Accepted for/Published in: JMIR Serious Games
Date Submitted: Oct 30, 2022
Date Accepted: Oct 9, 2023
TACTICS VR Stroke Telehealth virtual reality training for healthcare professionals involved in stroke management at telestroke spoke hospitals: Module design and implementation study
ABSTRACT
Background:
Workflow-related delays in acute stroke treatment contribute to worse patient outcomes. While delays occur in both metropolitan and rural areas, stroke management in rural areas is more variable and patients have less access to reperfusion therapies. To improve rural acute stroke management, many health districts are implementing telestroke networks.
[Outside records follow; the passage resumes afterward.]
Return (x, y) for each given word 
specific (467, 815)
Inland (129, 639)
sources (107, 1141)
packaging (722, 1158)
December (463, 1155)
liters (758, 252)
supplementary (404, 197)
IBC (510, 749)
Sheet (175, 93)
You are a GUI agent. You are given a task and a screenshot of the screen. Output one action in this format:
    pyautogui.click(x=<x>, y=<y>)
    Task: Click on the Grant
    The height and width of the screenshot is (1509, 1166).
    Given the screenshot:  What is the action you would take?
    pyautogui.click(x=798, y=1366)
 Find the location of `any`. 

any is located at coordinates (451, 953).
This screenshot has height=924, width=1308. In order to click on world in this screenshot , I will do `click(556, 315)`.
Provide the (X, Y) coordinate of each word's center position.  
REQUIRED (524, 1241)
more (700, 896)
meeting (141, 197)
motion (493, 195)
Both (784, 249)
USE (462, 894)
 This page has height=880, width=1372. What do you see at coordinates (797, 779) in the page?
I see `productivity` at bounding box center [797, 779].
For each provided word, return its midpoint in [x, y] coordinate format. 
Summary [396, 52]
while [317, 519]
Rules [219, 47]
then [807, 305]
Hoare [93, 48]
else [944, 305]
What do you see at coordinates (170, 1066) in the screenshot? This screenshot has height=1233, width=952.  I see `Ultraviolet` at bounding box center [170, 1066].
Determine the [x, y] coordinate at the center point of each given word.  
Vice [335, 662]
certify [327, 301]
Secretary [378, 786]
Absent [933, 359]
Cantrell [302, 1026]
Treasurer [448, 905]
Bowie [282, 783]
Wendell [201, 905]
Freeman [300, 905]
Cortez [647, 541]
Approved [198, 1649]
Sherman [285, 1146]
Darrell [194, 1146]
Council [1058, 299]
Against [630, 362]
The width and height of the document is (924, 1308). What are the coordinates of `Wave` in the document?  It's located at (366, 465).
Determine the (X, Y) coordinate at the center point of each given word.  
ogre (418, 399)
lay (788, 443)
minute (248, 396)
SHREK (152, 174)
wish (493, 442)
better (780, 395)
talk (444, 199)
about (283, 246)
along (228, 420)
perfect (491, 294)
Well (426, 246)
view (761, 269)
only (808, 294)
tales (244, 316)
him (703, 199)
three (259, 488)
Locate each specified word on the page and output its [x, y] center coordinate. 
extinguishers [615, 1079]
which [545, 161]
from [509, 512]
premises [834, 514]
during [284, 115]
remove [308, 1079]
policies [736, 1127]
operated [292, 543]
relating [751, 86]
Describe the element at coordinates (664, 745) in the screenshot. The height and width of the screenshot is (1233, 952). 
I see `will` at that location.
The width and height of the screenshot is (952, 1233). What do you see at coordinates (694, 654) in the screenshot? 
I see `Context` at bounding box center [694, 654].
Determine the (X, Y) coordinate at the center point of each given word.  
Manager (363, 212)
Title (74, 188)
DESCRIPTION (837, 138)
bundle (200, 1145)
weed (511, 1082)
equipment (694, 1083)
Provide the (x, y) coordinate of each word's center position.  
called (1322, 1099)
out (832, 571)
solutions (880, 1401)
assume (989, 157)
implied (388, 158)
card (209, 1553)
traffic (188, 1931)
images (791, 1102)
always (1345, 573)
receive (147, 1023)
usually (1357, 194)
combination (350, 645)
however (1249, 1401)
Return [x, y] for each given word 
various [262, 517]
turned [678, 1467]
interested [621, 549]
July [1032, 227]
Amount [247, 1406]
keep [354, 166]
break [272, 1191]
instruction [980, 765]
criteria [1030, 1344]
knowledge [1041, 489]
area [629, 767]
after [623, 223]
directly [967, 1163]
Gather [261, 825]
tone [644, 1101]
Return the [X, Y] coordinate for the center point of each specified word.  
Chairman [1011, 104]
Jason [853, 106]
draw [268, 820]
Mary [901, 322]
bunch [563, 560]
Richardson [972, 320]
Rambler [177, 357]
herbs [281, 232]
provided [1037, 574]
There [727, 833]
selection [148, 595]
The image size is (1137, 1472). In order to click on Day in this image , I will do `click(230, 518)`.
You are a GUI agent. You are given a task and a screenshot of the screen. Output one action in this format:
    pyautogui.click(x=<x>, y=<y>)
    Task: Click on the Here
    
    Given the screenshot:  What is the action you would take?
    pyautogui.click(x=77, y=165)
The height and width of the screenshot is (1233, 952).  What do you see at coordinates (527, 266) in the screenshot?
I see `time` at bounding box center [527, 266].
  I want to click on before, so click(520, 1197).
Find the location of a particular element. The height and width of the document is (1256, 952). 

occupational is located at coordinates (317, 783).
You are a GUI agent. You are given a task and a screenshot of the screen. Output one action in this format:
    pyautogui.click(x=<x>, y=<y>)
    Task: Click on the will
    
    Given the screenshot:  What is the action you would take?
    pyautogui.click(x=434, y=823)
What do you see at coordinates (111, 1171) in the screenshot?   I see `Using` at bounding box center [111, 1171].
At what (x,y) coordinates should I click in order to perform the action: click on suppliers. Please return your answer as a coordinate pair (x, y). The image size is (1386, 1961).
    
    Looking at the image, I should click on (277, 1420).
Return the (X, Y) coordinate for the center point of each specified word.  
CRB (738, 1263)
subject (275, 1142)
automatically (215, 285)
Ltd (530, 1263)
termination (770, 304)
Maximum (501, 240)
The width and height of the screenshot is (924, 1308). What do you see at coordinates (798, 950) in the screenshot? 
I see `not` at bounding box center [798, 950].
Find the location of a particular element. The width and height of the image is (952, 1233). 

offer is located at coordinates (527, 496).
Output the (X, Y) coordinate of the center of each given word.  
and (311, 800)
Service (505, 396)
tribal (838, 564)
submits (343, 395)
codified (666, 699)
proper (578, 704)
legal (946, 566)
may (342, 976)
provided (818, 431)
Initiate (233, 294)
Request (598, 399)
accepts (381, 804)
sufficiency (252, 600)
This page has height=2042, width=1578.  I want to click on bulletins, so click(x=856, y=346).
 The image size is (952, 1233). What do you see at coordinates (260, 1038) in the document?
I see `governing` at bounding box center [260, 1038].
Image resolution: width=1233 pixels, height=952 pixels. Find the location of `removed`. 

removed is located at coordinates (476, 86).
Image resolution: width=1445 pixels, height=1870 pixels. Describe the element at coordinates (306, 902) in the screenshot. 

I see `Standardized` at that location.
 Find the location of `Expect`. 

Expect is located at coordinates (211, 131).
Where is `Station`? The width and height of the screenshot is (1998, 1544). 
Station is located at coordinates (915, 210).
The New South Wales (NSW) Telestroke Service provides neurologist-led telehealth support to 23 rural hospitals aiming to improve treatment delivery and improve patient outcomes. Training of clinical staff was identified as a critical aspect for successful implementation of this service. Virtual reality (VR) training is increasingly used for on-site training, but has not previously been applied in this context.
Objective:
We sought to develop an evidenced-based VR training module specifically tailored for stroke telehealth. During implementation, we aimed to assess feasibility of workplace- deployment and collected trainee feedback on experience, perceived usability, acceptability and utility.
Methods:
TACTICS VR – Stroke Telehealth was developed with key context-experts for a standalone VR headset. During implementation, both quantitative and qualitative data were documented including VR usage and user feedback. VR hardware was deployed to 23 rural hospitals and training provided for local site coordinators. VR usage data was captured via automated WiFi transfer. Staff completing TACTICS VR training at 7 hospitals in a single local health district with corresponding ethics approval were invited to complete surveys before and after training. Additional feedback was documented from site coordinators and stakeholders.
Results:
TACTICS VR – Stroke Telehealth was deployed to 23 rural NSW hospitals starting in April 2021. Through August 20, 2023, 177 TACTICS VR sessions were completed by healthcare professionals. TACTICS VR users indicated a high level of usability, acceptability and utility in survey questions (e.g. training accuracy, knowledge transfer; mean scores 3.8 to 4.4; 5 = strongly agree; n=21). Further, they agreed that TACTICS VR increased confidence (72%), improved understanding (89%) and improved awareness (94%) of stroke telehealth. Comparing matched pre- versus post-training responses, training improved understanding of telehealth workflow practices (post-training = 4.2 +/- 0.6; pre-training = 3.2 +/- 0.9; P<.001), knowledge on accessing stroke telehealth (4.1 +/- 0.6 versus 3.1 +/- 1.0; P=.001), awareness of local stroke telehealth services / processes (4.1 +/- 0.6 versus 3.4 +/- 0.9; P=.03), ability to optimally communicate with colleagues (4.2 +/- 0.6 versus 3.7 +/- 0.9; P=.02) and ability to make improvements in stroke care (4.0 +/- 0.6 versus 3.5 +/- 0.9; P=.03; Fig 6C). Remote training and deployment were feasible and limited issues were identified, although training uptake varied widely across sites (0 to 66 sessions per site).
Conclusions:
TACTICS VR – Stroke Telehealth is a fit-for-purpose training application that is usable, acceptable, useful and feasible for delivery of on-site training at rural hospitals.